▶ [What to do]
• A. Translate this sentence from the comment about growing up into Spanish: "I have also experienced some of these things while growing up."
• B. Write what comes next in the comment about not being friends with one's parents, starting after its final sentence.

=== Selected passage ===

I have also experienced some of these things while growing up. And I was just a real cool and quiet kid then. Imagine! Not stubborn, not troublesome . I think that’s whats responsible for the lack of friendship between me and my parents now, and I also have a bit of a problem relating/talking to other elderly people outside. Anyway ,I love my parents, they love me, and I appreciate all the support theyre givin me. Sometimes , looking back on all that and other things, it really gets me angry, but im learning to forget all that. The lesson has been learnt, and I guess they too are learnin ‘cos they’re no longer doing same to my younger siblings.(so I was the “sacrificial lamb”, ha!, ha!!, ha!!)but I think the no friendship thing has grown and come to be like that. Im not interested in any friendship with them. Sometimes they do make some moves, but, it just doesn’t feel s natural, u know. thingz wont just suddenly change like that, after 26 yrs. Maybe it would naturally grow amd thingz would change in future, whatever. ThankGod its not a sin not to be friends with your parents. I’ve learnt and I wont let it happen in my family when I marry n have kids.

=== Raw data ===

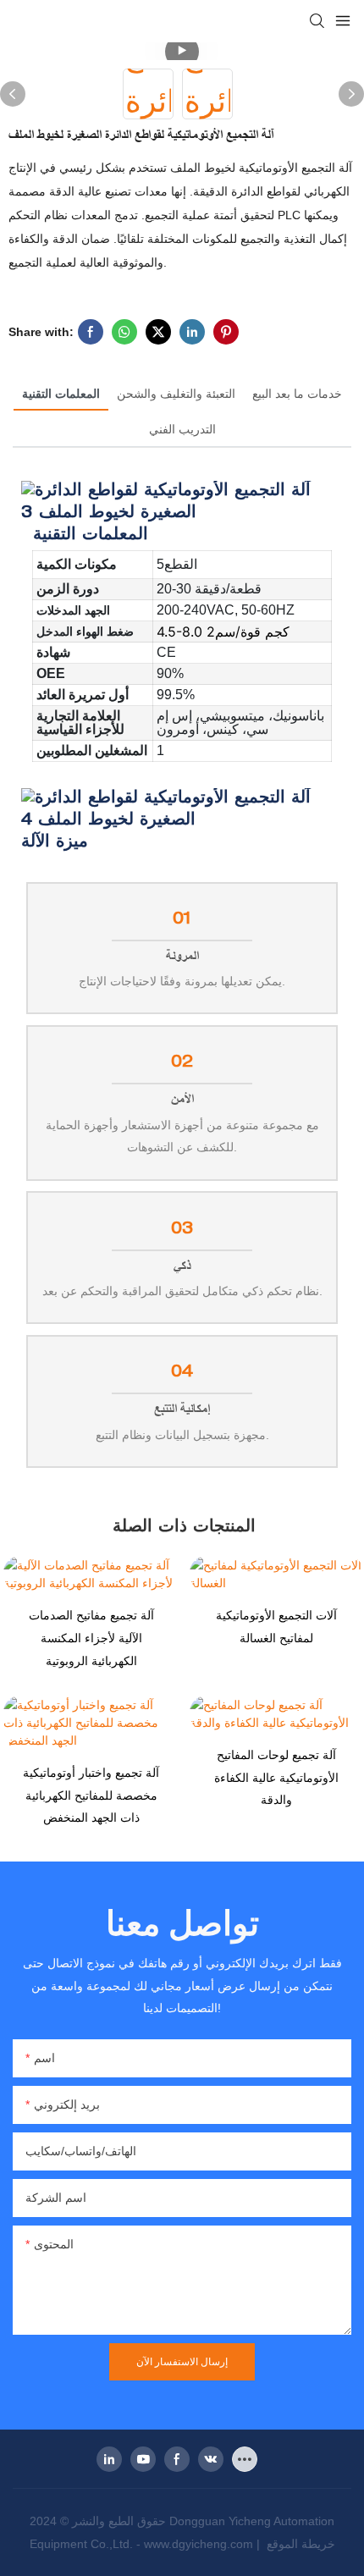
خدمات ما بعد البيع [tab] (297, 393)
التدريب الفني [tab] (182, 429)
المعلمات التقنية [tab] (61, 393)
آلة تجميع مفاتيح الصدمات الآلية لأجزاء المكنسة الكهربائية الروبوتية (91, 1637)
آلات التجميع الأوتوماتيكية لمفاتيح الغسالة (276, 1626)
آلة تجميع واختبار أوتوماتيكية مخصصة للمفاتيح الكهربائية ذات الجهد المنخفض (91, 1795)
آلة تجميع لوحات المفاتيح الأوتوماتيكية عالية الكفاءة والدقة (276, 1777)
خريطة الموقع (299, 2544)
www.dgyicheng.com (200, 2544)
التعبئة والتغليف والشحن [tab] (176, 393)
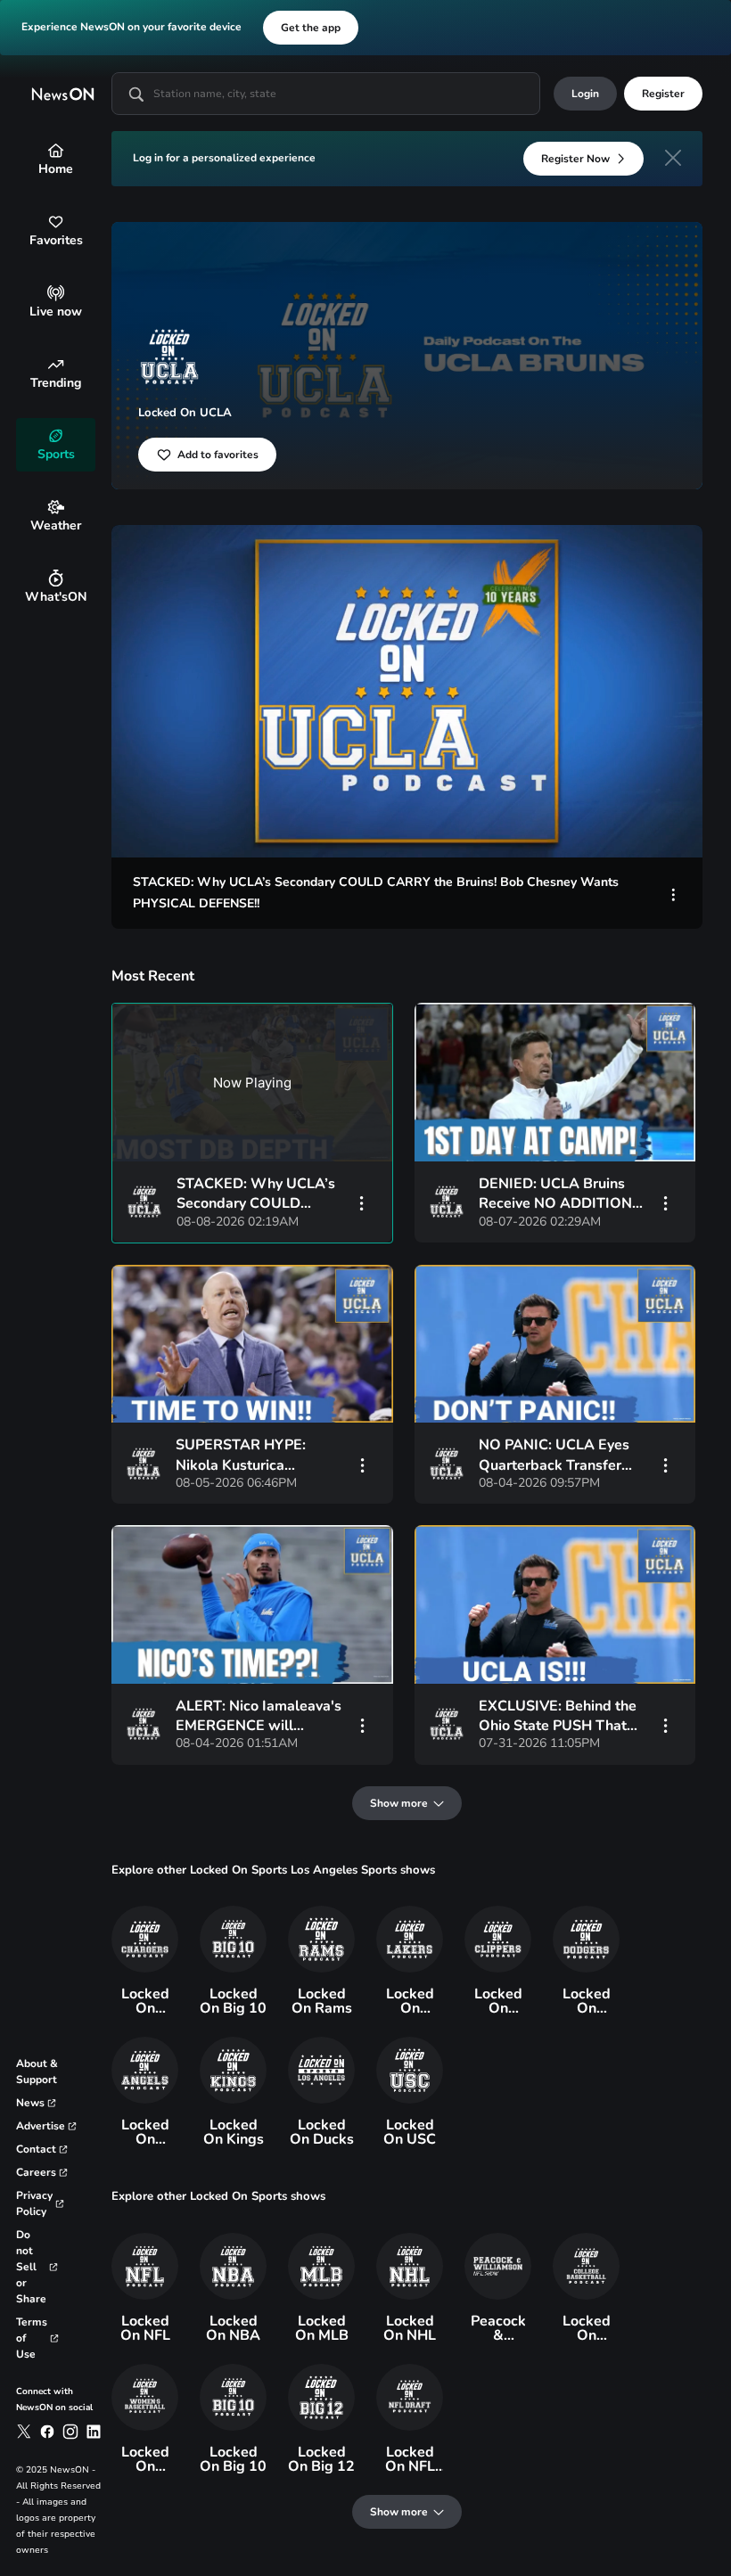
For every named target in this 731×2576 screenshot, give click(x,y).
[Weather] (55, 506)
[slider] (407, 800)
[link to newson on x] (24, 2432)
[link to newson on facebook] (47, 2432)
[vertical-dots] (673, 893)
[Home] (55, 150)
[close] (673, 158)
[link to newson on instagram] (70, 2432)
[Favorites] (55, 221)
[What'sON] (55, 578)
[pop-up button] (617, 829)
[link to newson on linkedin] (94, 2432)
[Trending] (55, 364)
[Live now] (55, 292)
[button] (410, 695)
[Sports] (55, 435)
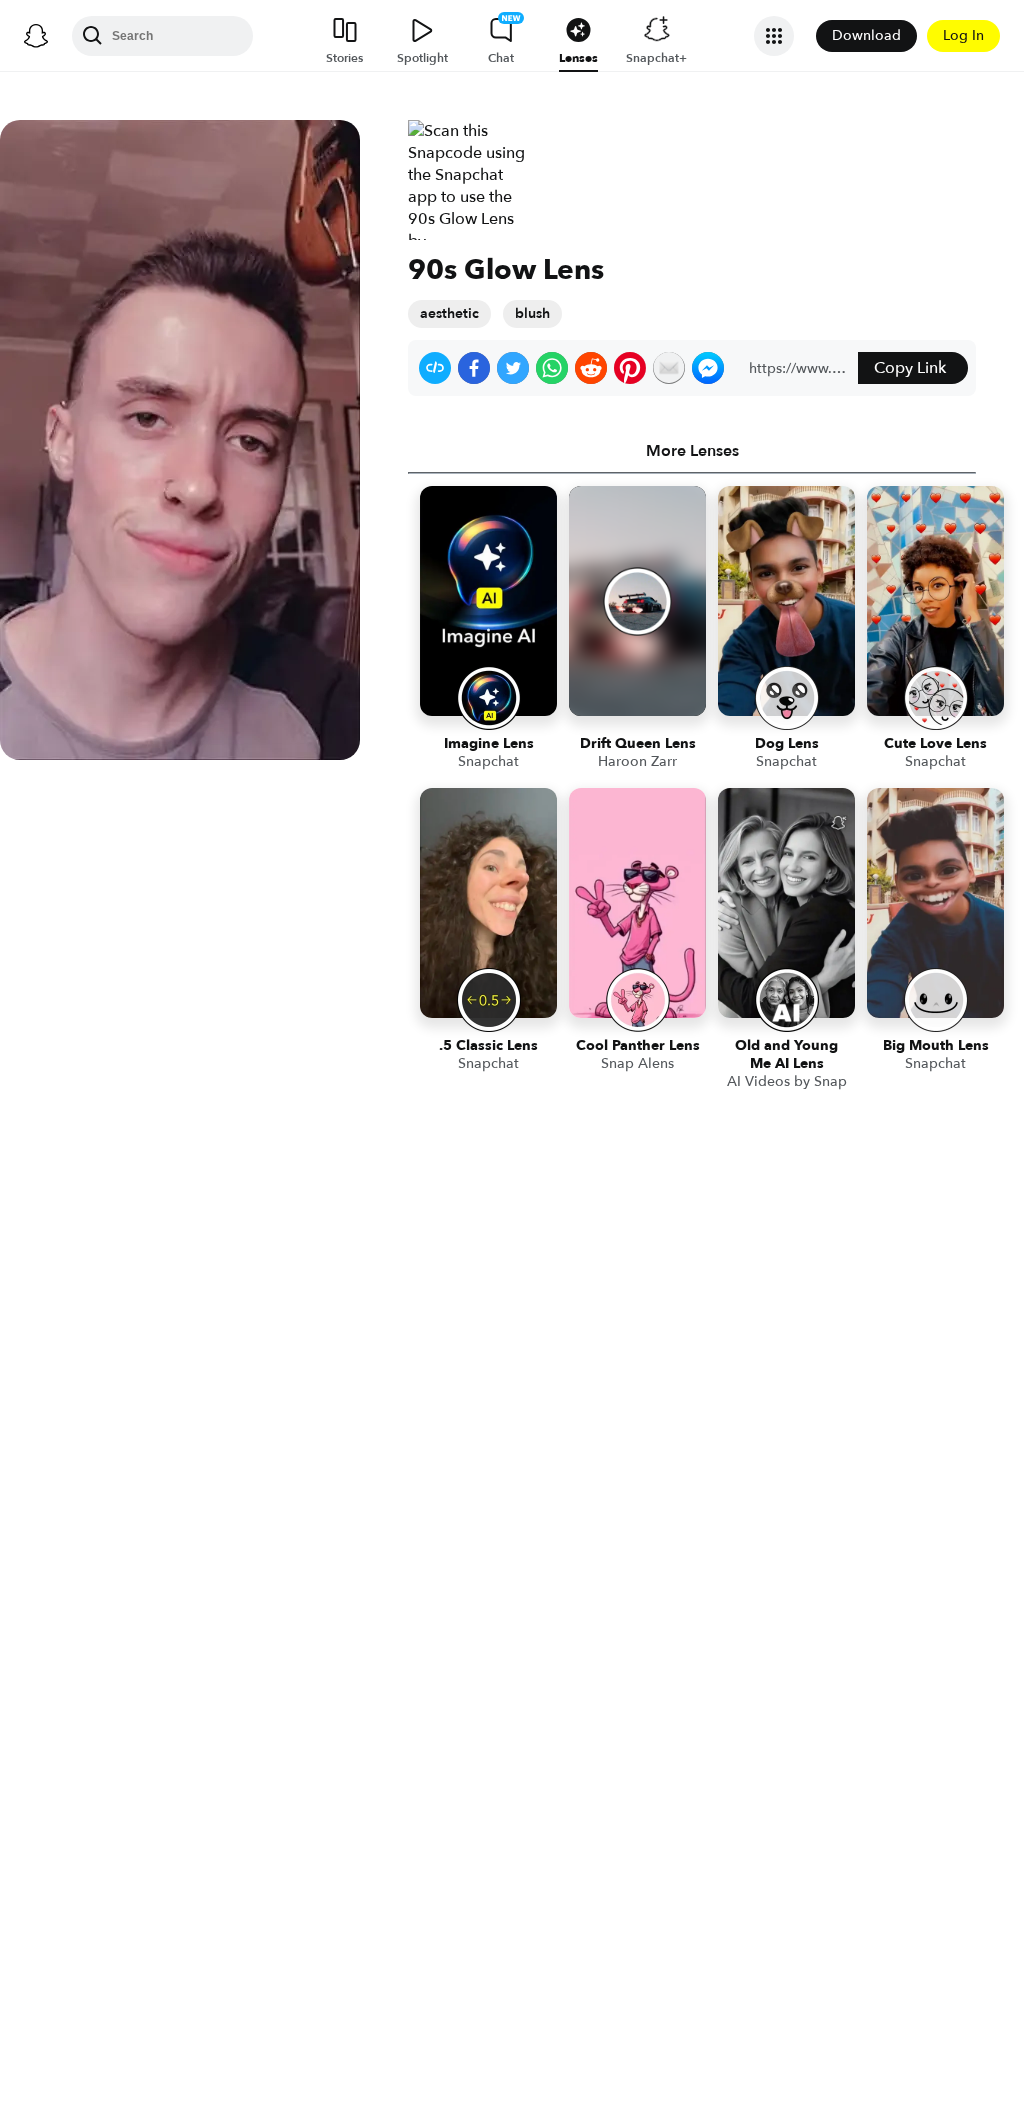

===

▶ [Results]
• A. También he vivido algunas de estas cosas mientras crecía.

• B.
Now, my question. So much for the home, what about the floggings and corporal punishments going on in our schools? Primary and secondary schools. Im sure almost every Nigerian , who has passed through primary and/or secondary education in Nigeria, had an experience. Do u encourage or discourage it? Is d school a different scenario all together? Or does the same non-violence apply here? cos it does happens in most of our schools. Teachers, staff, prefects all flog. What reason do they have? (pls, any teacher in the house?) some say they cant just transform a child, wwho wasn’t brought up properly from home(blamin parents now). But is flogging the solution? What of other forms of punishment such as digging pits, cutting grass, sweepin, etc,not effective? Though some schools employ people to take care of all that. So , I don’t know, whatchuthink?
Also, how important do we take our parent-teacher relationships (in our kids schools), here in Nigeria? I think taking it seriously is a step in the positive direction.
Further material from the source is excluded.